Thursday, December 29, 2005

How (not) to critique Rupture and Reconstruction

At Cross Currents R. Yitzchok Adlerstein posts regarding whether the widespread practice of writing בס"ד on letters, notes etc. constitutes yohora, religious showiness. (BS"D for be-siyatta de-shmayya, Aramaic for 'with Heaven's assistance')
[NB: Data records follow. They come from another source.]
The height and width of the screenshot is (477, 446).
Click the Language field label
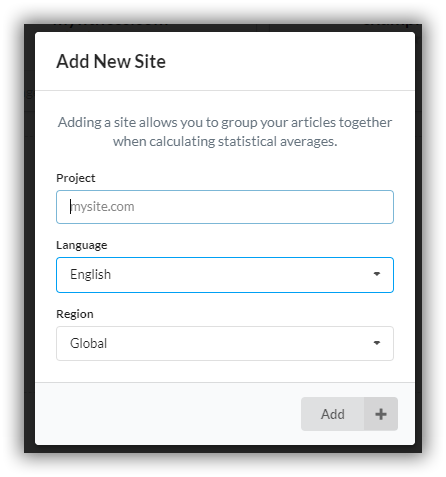82,245
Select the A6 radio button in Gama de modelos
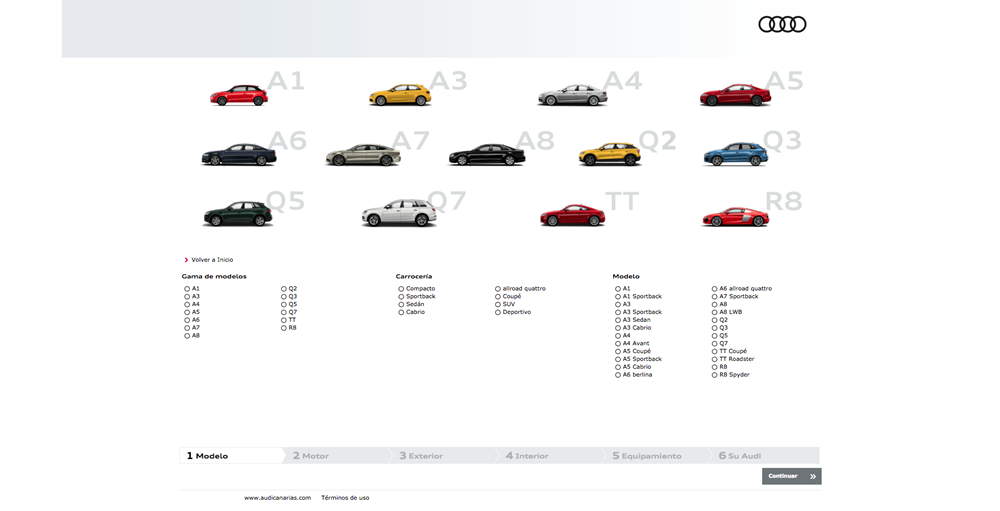1000x511 pixels. 187,320
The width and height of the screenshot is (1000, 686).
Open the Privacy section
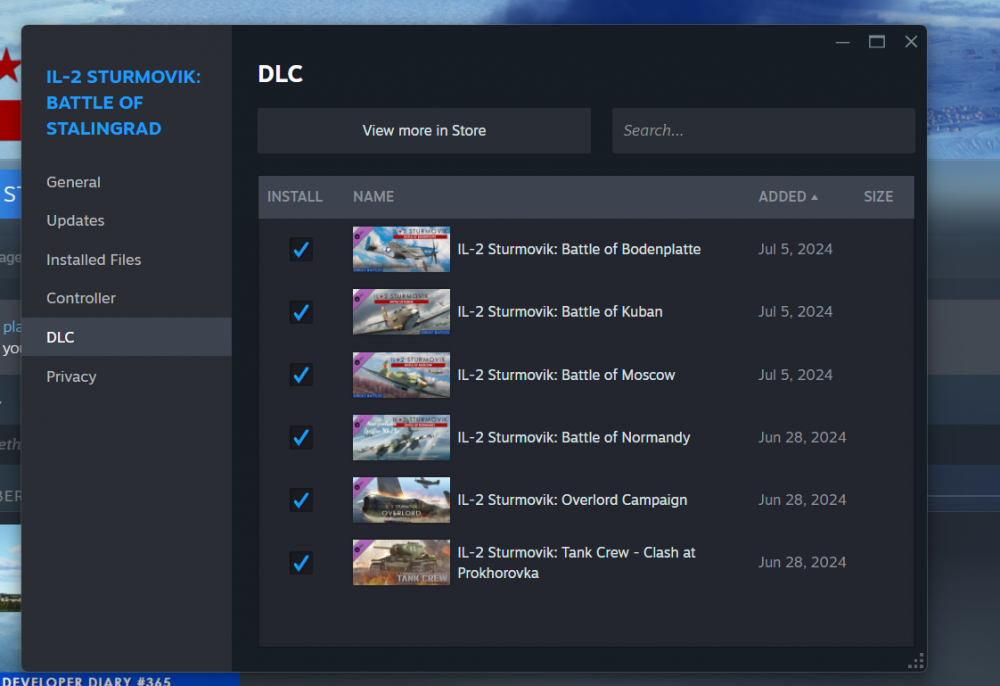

After concluding that it does not (I agree) he writes:
Not everything that we do needs to march lockstep with the actions of those who preceded us. Klal Yisrael knows how to adjust to new times, how to react to new influences and trends. (Unfortunately, some of them also know how to overdo it, but we’ll save that for another occasion.) There is nothing wrong with a practice that does something for people, even if the Chasam Sofer didn’t need it in his day. (This is why I disagree so vociferously with Dr Haim Soloveitchk’s “Rupture and Reconstruction” article.) (emphasis mine)
Dr. Soloveitchik was documenting and analyzing something he has observed--the shift from mimeticism to textualism in Orthodoxy--not lamenting it (although it's a fair guess that he isn't privately thrilled with it).

Now, I'd like to see a critique of Rupture and Reconstruction rather than "this random statement of mine is why I "disagree so vociferously" with 70 pages of scholarly work by a sober Orthodox historian."

1 comment:

  1. Soloveitchik did not say that there is anything wrong with new practices, he just pointed out that they were new.